For researchers working to develop an HIV cure, it is important to have some way of measuring the effects of a potential therapy. In particular, there is a need to accurately quantify the pockets of virus (latent HIV reservoir) that persist in the body after ART suppresses viral load to undetectable levels. There are a variety of technologies available that are currently employed in studies, but each has pros and cons.
The “gold standard” test for assessing the size of the latent HIV reservoir is called the quantitative virus outgrowth assay (qVOA). Performing qVOA requires taking a large blood sample (in the range of 120–180 ml) and extracting resting CD4 T cells, which are then activated in the laboratory in order to induce HIV production by any latently infected cells that are present. The amount of HIV generated is measured, and a statistical approach used to calculate the number of latently infected CD4 T cells that were in the sample—the result is expressed as infectious units per million cells (IUPM). The test takes a total of 14 days to perform.
The advantages are that qVOA measures latent HIV that is capable of replicating (described as “replication-competent”)—this is important because it has been shown that the majority of HIV DNA that can be found integrated into the DNA of resting CD4 T cells is mutated in ways that render it defective. These defective HIV DNA copies cannot produce new viruses capable of infecting other cells.
The disadvantages of qVOA include the requirement for large volumes of blood and the length of time it takes to perform, as well as the cost (approximately $1,000). Additionally, it has recently been discovered that activating resting CD4 T cells—the key step in the test—does not induce HIV production by all the replication-competent latent HIV that is present in the sample. It is now estimated that there is likely about 60–70 times more replication-competent latent HIV than is detected by qVOA.
At least two improved variants of the qVOA that are cheaper and require less blood volume have more recently been described—including a new assay that may address the problem of underestimating the frequency of latently infected cells (developed by Anwesha Sanya and colleagues at the University of Pittsburgh)—but these new approaches have yet to undergo extensive evaluation.
The Tat/Rev-induced limiting dilution assay (TILDA) is a relatively new (but increasingly popular) approach to quantifying the HIV reservoir. TILDA has some similarities to qVOA but measures particular forms of HIV RNA after CD4 T cells are activated in the laboratory—it is thought to preferentially capture replication-competent HIV but may also pick up some defective viruses.
Several more straightforward tests look for HIV genetic material in different ways. The most common measures levels of HIV DNA in a sample using polymerase chain reaction (PCR), but this technique cannot distinguish between defective and replication-competent HIV. A more complicated adaptation of this approach can specifically quantify HIV DNA that is integrated into the genome of CD4 T cells, but also cannot ascertain if it is replication-competent or not.

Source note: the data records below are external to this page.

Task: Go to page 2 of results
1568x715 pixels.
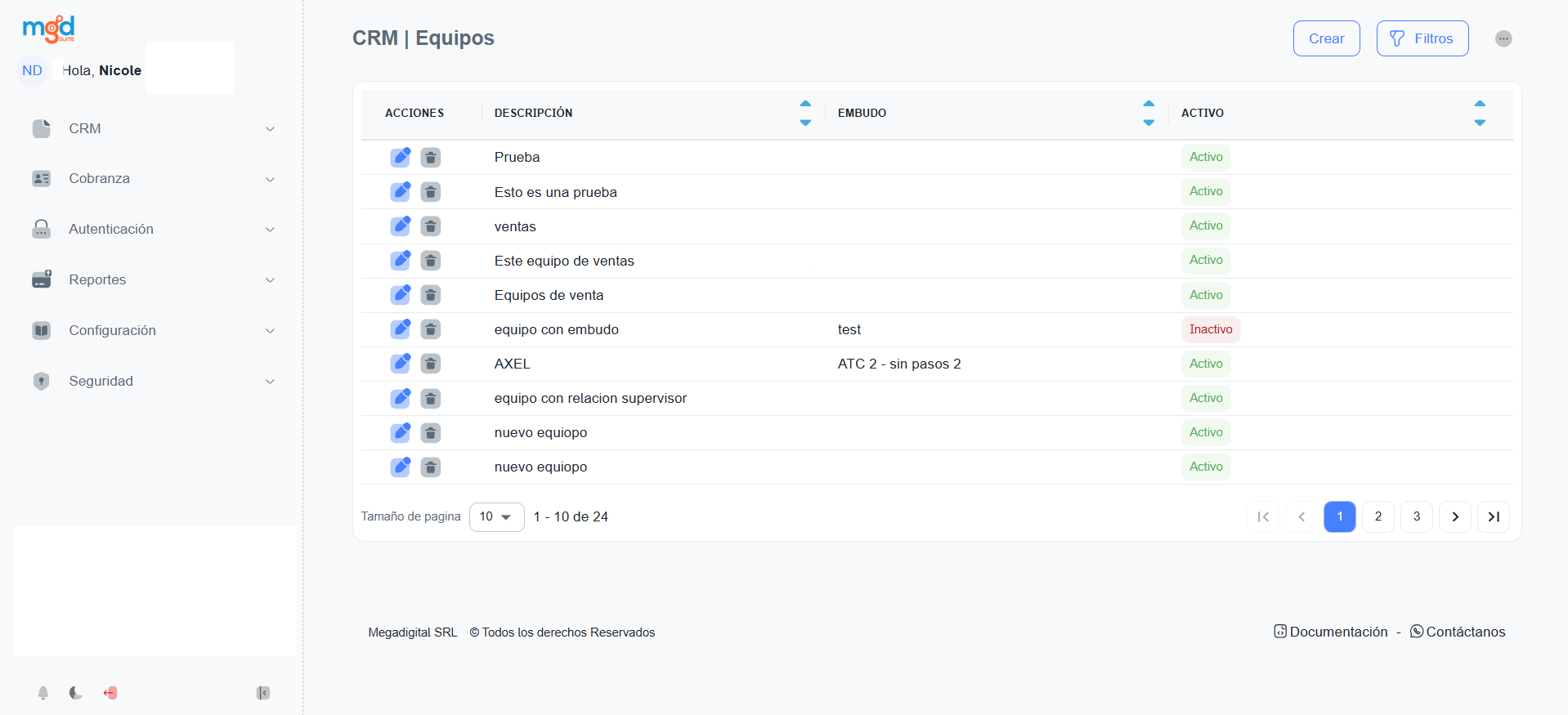Action: (x=1378, y=516)
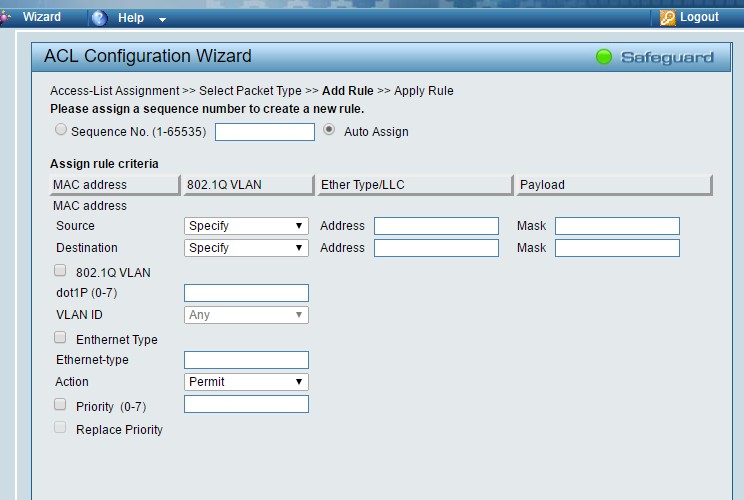
Task: Select the Sequence No. radio button
Action: [62, 130]
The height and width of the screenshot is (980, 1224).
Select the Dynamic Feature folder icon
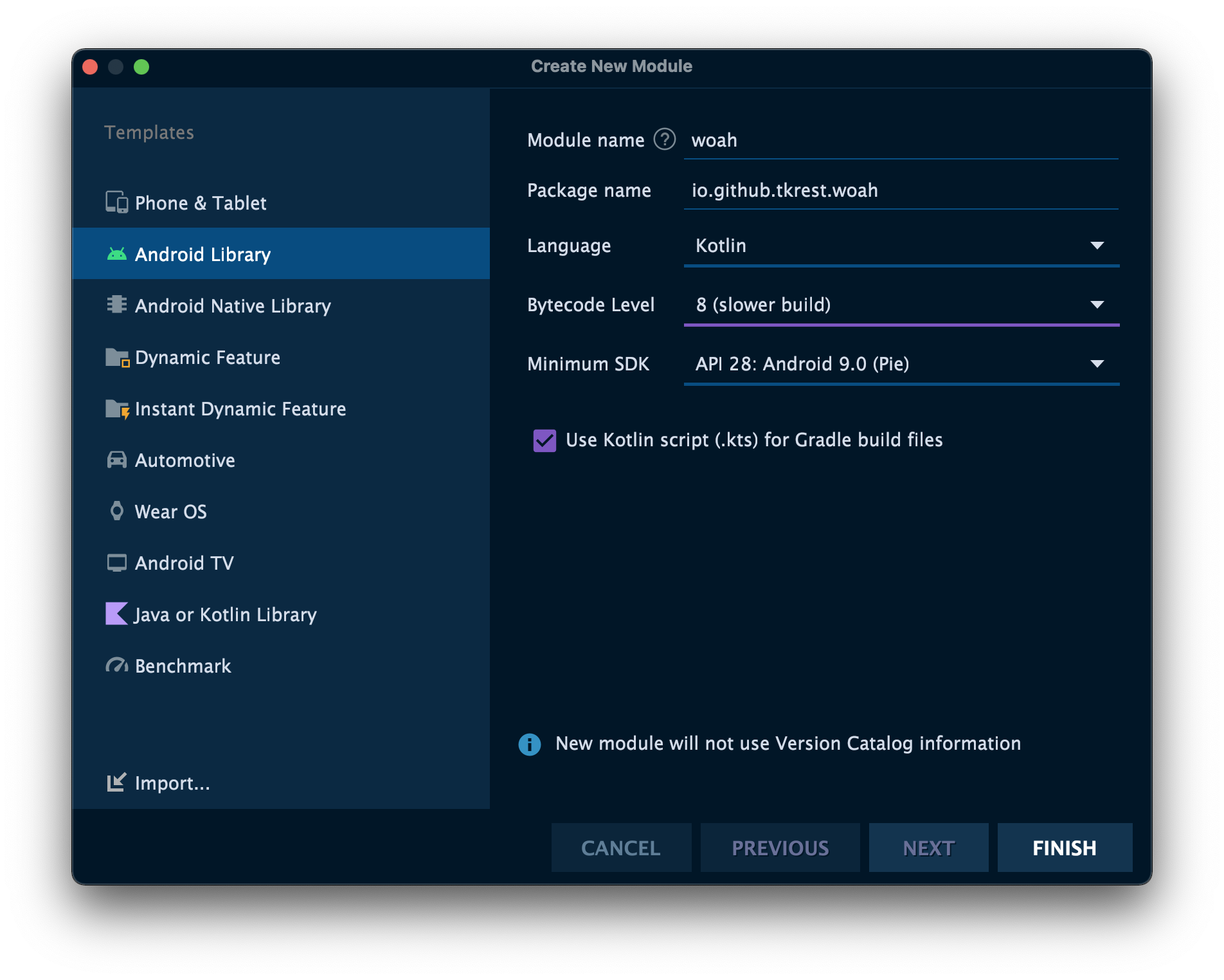[x=117, y=357]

Nevertheless these tests are frequently employed to give a rough idea of the size of the HIV reservoir.
Attempts to accurately measure the HIV reservoir are complicated by the fact that the vast majority of latently infected cells are known to reside in lymph tissues rather than the blood. For this reason some studies look to collect lymph biopsies, and new technologies are being developed to better quantify the amount of virus in tissues. Sampling from the central nervous system (CNS) is another challenge, considered important due to evidence that HIV may persist in the brain. There is uncertainty regarding whether HIV can become latent in cell types other than CD4 T cells, such as macrophages, and whether additional tests may be needed to evaluate the contribution of non-CD4 cells to the reservoir—ongoing research is aiming to answer this question.
An overarching problem with HIV reservoir measurement is highlighted by the cases of temporary remission described in “The Challenge of Defining an HIV Cure”. In these individuals, the HIV reservoir could not be detected by any current test, even for a period after an ART interruption. But we know from the eventual viral load rebound that latently infected cells were still present somewhere in their bodies. This limitation in the ability of scientists to detect small HIV reservoirs is a big part of the reason why ART interruptions are still considered important in some cure research studies (see “Time Out”).